Teaching

Responsible Data Science and Algorithmic Fairness (CS 516)---Fall 2025

Course Description

This course views data-driven and algorithmic decision-making through the lens of safety, accountability, and fairness. We first explore the context under which a data-driven software solution operates. This includes fundamentals of engineering and operating data-driven software such as requirements and validation. Then, the course covers responsible data-driven software development. While a major focus of the course will be on Algorithmic Fairness, other aspects such as robustness, interpretability, accountability, explainability, transparency, and trust, etc. will also be covered.

Course Objectives

Upon completion of this course, students will be able to:

What are the key elements of data-driven software? How to reliably develop and maintain data-driven software?
Which qualities matter beyond a model’s prediction accuracy? How can we identify and measure important quality requirements, including learning and inference latency, operating cost, scalability, explainablity, fairness, privacy, robustness, and safety?
How to test, debug, and repair production ML systems?
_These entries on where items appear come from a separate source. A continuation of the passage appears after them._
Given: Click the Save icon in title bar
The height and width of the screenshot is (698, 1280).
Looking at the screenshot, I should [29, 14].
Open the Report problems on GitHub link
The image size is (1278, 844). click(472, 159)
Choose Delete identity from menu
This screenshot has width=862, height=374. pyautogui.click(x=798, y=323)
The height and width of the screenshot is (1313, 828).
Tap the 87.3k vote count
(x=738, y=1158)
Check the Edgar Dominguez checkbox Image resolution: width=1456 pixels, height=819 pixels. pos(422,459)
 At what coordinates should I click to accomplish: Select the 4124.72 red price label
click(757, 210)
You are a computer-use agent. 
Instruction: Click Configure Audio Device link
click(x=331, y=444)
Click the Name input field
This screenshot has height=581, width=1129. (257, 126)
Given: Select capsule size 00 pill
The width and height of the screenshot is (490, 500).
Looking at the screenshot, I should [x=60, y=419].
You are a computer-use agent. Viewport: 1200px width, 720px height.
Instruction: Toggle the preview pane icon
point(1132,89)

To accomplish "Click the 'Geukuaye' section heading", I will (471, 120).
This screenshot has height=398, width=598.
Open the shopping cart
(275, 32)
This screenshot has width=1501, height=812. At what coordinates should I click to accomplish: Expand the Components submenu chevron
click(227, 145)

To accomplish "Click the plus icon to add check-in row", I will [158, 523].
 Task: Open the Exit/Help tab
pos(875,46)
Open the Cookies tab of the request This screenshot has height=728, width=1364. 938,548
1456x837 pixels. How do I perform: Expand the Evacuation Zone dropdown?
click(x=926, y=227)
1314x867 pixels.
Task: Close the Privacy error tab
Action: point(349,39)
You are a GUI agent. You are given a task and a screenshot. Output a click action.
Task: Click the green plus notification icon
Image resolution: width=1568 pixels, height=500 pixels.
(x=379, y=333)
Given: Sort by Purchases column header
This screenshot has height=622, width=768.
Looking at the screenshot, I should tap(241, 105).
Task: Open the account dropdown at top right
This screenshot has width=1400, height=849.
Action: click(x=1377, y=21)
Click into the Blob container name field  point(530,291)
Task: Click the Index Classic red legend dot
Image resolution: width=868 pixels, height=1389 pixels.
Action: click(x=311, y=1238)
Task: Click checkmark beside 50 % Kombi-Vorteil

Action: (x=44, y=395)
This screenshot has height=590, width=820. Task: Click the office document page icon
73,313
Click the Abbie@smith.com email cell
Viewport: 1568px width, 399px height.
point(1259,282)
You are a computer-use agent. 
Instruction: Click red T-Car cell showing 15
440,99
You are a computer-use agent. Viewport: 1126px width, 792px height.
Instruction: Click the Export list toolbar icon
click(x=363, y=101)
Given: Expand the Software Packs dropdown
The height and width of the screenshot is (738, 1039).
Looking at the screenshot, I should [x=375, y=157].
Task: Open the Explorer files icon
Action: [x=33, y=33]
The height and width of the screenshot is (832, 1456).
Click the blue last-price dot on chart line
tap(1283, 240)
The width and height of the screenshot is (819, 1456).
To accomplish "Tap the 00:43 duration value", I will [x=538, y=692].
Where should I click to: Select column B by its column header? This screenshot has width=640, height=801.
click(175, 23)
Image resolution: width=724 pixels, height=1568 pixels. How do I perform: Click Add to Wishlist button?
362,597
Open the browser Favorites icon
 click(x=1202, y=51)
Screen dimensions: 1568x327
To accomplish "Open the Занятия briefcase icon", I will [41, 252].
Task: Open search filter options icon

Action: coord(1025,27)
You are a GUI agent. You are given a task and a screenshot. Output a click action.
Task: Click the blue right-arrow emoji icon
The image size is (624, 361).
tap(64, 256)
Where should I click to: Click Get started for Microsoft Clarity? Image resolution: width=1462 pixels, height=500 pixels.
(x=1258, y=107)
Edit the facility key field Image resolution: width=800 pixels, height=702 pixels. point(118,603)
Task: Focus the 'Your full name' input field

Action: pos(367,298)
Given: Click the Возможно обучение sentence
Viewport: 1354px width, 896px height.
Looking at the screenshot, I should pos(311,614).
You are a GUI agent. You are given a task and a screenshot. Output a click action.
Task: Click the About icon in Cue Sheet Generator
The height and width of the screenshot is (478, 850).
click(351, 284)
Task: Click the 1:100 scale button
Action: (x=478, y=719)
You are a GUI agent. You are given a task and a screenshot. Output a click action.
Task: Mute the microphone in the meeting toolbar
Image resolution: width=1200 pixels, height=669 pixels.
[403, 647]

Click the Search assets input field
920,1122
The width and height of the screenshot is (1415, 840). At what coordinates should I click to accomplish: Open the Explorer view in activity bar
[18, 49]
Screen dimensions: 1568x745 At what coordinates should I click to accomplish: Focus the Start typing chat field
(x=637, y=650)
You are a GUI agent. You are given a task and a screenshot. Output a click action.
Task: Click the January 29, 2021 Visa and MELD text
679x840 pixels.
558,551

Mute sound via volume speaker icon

How can we evaluate the quality of a model's predictions in production? How can we test the entire AI-enabled system, not just the model? What lessons can we learn from software testing, automated test case generation, simulation, and continuous integration for testing for production machine learning?
What does it take to build responsible products? How to think about fairness of a production system at the model and system level? How to mitigate safety and security concerns? How can we communicate the reasons of an automated decision or explain uncertainty to users?
What are the key responsible requirements in data-driven software? How to define and measure fairness? How to develop interpretability by design? How to perform post-hoc explainability techniques? Who is accountable for software failures?
What does it take to build responsible data-driven software? How to think about the fairness of such a system at the model and system level? What are the fairness issues in pre-processing, in-processing, and post-processing stage of data-driven software solutions?

Course Topics

From Models to AI-Enabled Systems (weeks 1-2)
Requirements, Model Quality, and Unit Testing (weeks 3-4)
Responsibility Basics/foundations: Data Sources, Detection Theory, Supervised Learning, and Causality (Week 5-6)
Responsibility Topics: Fairness, Distribution Shift, Interpretability and Explainability, and Transparency (Week 7-8)
Fairness in Machine Learning (Week 9-10)
Bias in Data and Fairness-aware Data Curation (Week 11)
Fair Algorithm Design (Week 12)
Fairness Testing and Post-Processing Techniques (Week 13)
Fairness in Ranking and Recommendation Systems (Week 14)
Fairness in Generative AI and LLMs (Week 15)
Project demo and presentations (week 16)

Acknowledgment: Special thanks to Prof. Abolfazl Asudeh (UIC) in the assistance and guidelince for the preparation of this course. Some materials are adapted from the CMU AI Engineering course by Dr. Christian Kästner.